» **Texte fourni**:
□ □ □ □ □ □ □

Nouveau rebondissement dans le dossier du Grand contournement ouest (GCO – voir tous nos articles). Vendredi 14 septembre en fin d’après-midi, le tribunal administratif de Strasbourg, saisi d’une requête en référé, s’est prononcé en faveur de la suspension du texte : « L’arrêté du préfet du Bas-Rhin du 26 octobre 2017 accordant à la société ARCOS un permis d’aménager […] est suspendu. » Une victoire pour les opposants au GCO, dont une cinquantaine s’était réunie dans la matinée devant le bâtiment, pendant l’audience.
Une étude d’impact « insuffisante »
L’audience qui s’est tenue le matin même avait débuté par la plaidoirie de Me François Zind, représentant de l’association Alsace Nature. L’avocat a dénoncé une « insuffisance substantielle dans la notice d’impact » du viaduc sur le château de Kolbsheim. Pour le spécialiste du droit environnemental, le concessionnaire du GCO, Arcos (filiale de Vinci) a négligé les conséquences de l’ouvrage sur le paysage visible de ce monument historique. Ce point a été retenu par le tribunal administratif de Strasbourg :
« Le premier moyen est tiré de ce que les prescriptions de l’Architecte des Bâtiments de France (ABF) sont dénuées de portée normative et renvoient à l’avenir, l’ABF n’ayant pas entendu donner un avis définitif sur les caractéristiques essentielles du projet et ne pouvant valoir accord au sens de l’article L. 632-2 du code du patrimoine. »

□ □ □ □ □ □ □

» **Données recueillies**:
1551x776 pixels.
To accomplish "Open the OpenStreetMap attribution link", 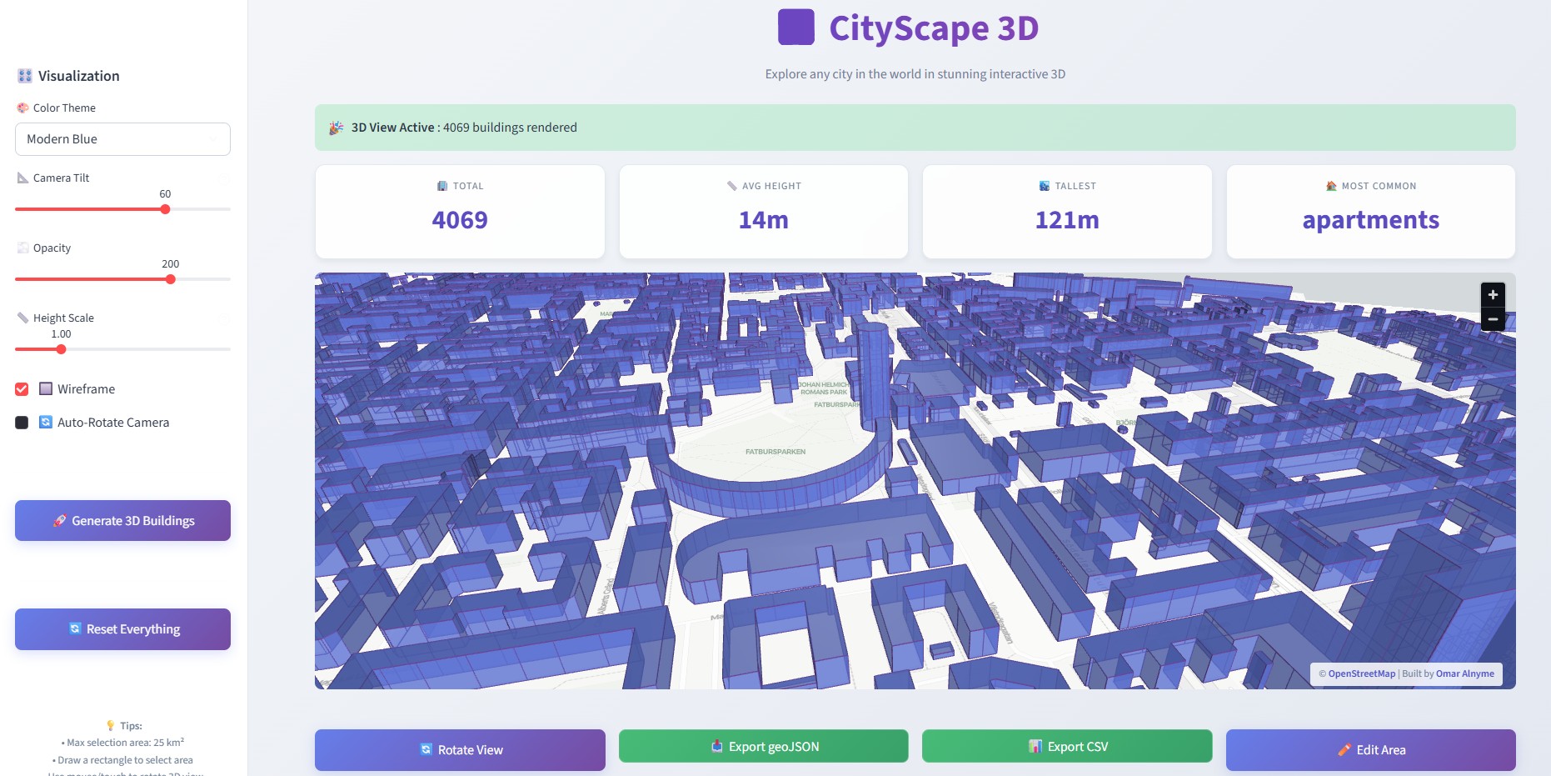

□ □ □ □ □ □ □

» **Consignes**:
**a.** D'après le texte sur le Grand contournement ouest, de quelle société Arcos est-elle la filiale ?
**b.** Traduisez en anglais la phrase suivante du texte sur le Grand contournement ouest : « L’audience qui s’est tenue le matin même avait débuté par la plaidoirie de Me François Zind, représentant de l’association Alsace Nature. »
**c.** Poursuivez la rédaction de l'article sur le Grand contournement ouest après sa dernière phrase.

» **Réponses**:
**a.** Vinci.

**b.** The hearing held that same morning had opened with the oral argument of attorney François Zind, representing the Alsace Nature association.

**c.**
L’avocat a aussi fustigé une étude d’impact du projet datant de 2005, « la préhistoire de la prise de conscience environnementale en France. » Le tribunal administratif de Strasbourg a aussi repris cet argument dans ses conclusions :
« Le second moyen est tiré de la méconnaissance de l’article R. 441-5-2° du code de l’urbanisme, le dossier de demande d’autorisation de permis d’aménager ne contenant pas l’étude d’impact actualisée du projet GCO alors que cette disposition est susceptible de s’appliquer dès le 1er février 2017 au motif que l’Etat doit être regardé comme maître d’ouvrage au sens de l’article 6 de l’ordonnance du 3 août 2016 par l’effet de la directive n° 2011/92/UE. »
Le tribunal administratif de Strasbourg considère qu’il existe « un doute sérieux » concernant la légalité de l’arrêté et choisit donc de le suspendre en attendant un jugement sur le fond. Il condamne en outre l’État à verser 2 000 euros à l’association Alsace Nature. Interrogé suite à l’audience, Me Zind a indiqué qu’une telle conclusion « ne signifiait pas automatiquement la fin du déboisement mais qu’elle pouvait peser lourd dans le débat public. »
Deux audiences, les 19 et 20 septembre
Deux autres requêtes en référé lancées par Alsace Nature doivent encore être jugées la semaine prochaine. Mercredi 19 septembre, le tribunal administratif de Strasbourg se penchera sur l’arrêté unique pour la totalité des travaux du GCO. Jeudi 20 septembre, une autre procédure portera sur la modification du Plan Local d’Urbanisme de Brumath, nécessaire pour s’adapter à la conception de l’échangeur nord.
En attendant les prochaines audiences, les opposants au GCO appellent à se rassembler à Kolbsheim samedi 15 septembre à 14h. Michael Kugler, l’un des meneurs de la lutte contre le projet autoroutier, évoque la venue de militants écologistes de Paris et de Lorraine.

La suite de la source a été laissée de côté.